[Records from a dataset]
──────────

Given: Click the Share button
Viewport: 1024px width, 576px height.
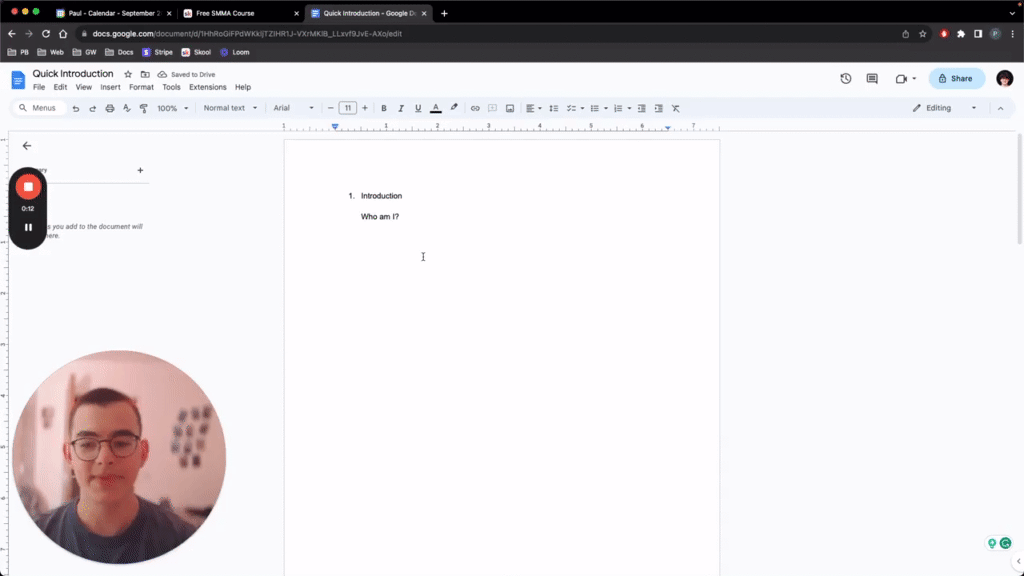Looking at the screenshot, I should (x=956, y=78).
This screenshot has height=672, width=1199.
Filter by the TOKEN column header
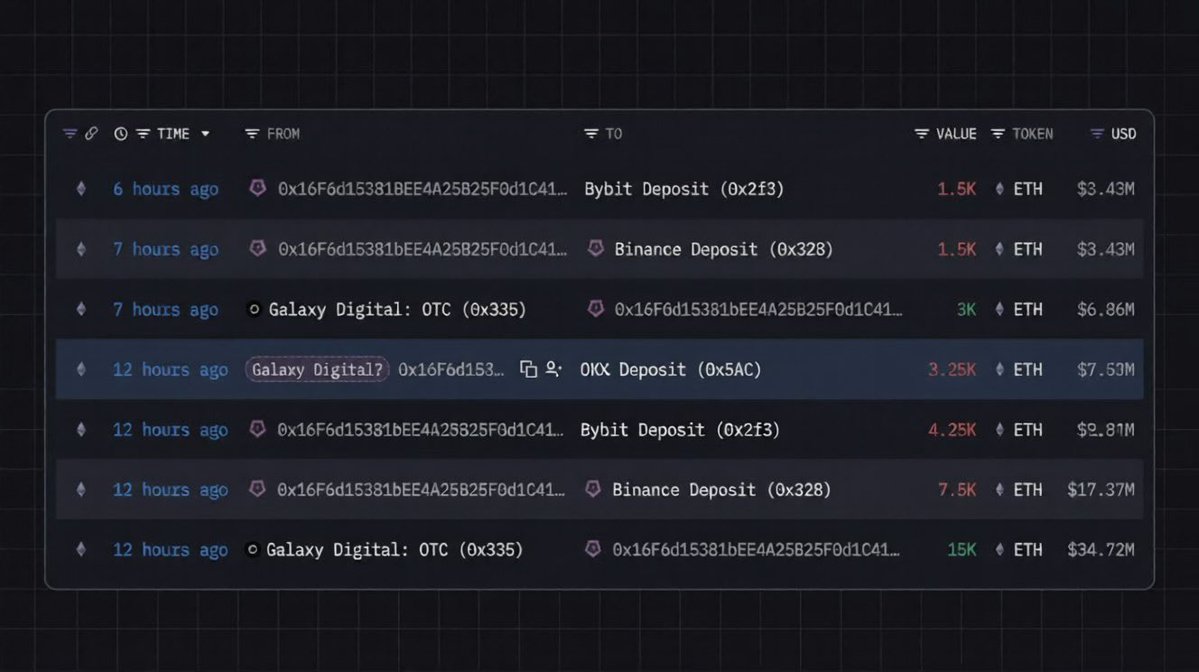[x=1022, y=134]
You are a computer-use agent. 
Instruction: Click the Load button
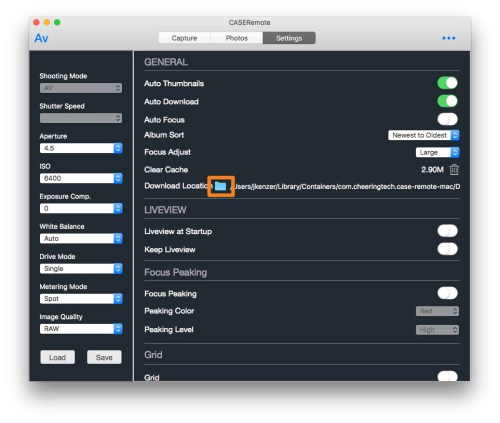[57, 357]
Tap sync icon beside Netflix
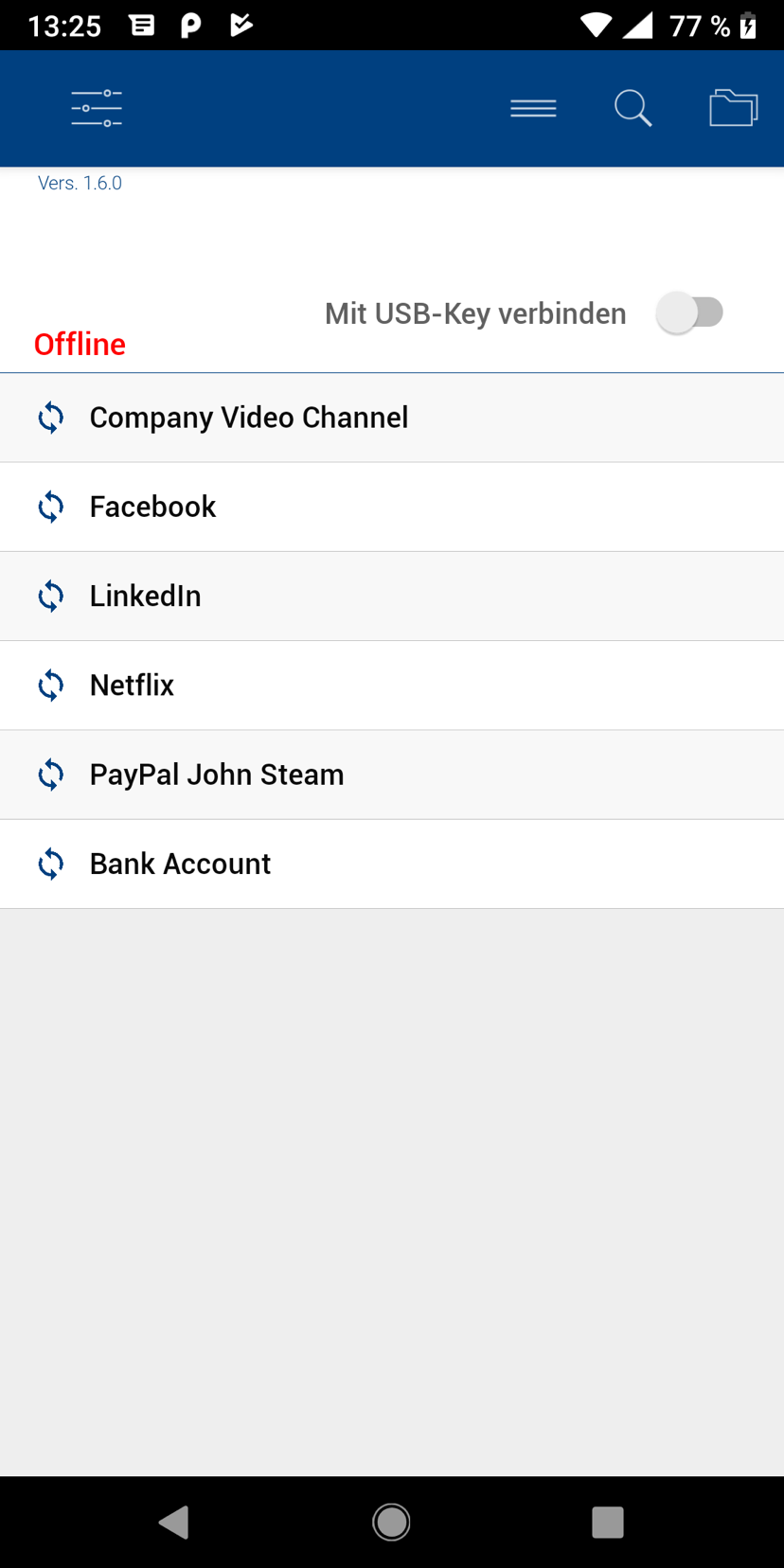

──────────

- [Instructions for the task]
If a line falls between the one containing "This screenshot has height=672, width=1199." and the last line of the entries above, both included, reproduce it exactly; leave the pictures out.

- [Completed task]
This screenshot has height=672, width=1199.
Filter by the TOKEN column header
[x=1022, y=134]
You are a computer-use agent. 
Instruction: Click the Load button
[57, 357]
Tap sync icon beside Netflix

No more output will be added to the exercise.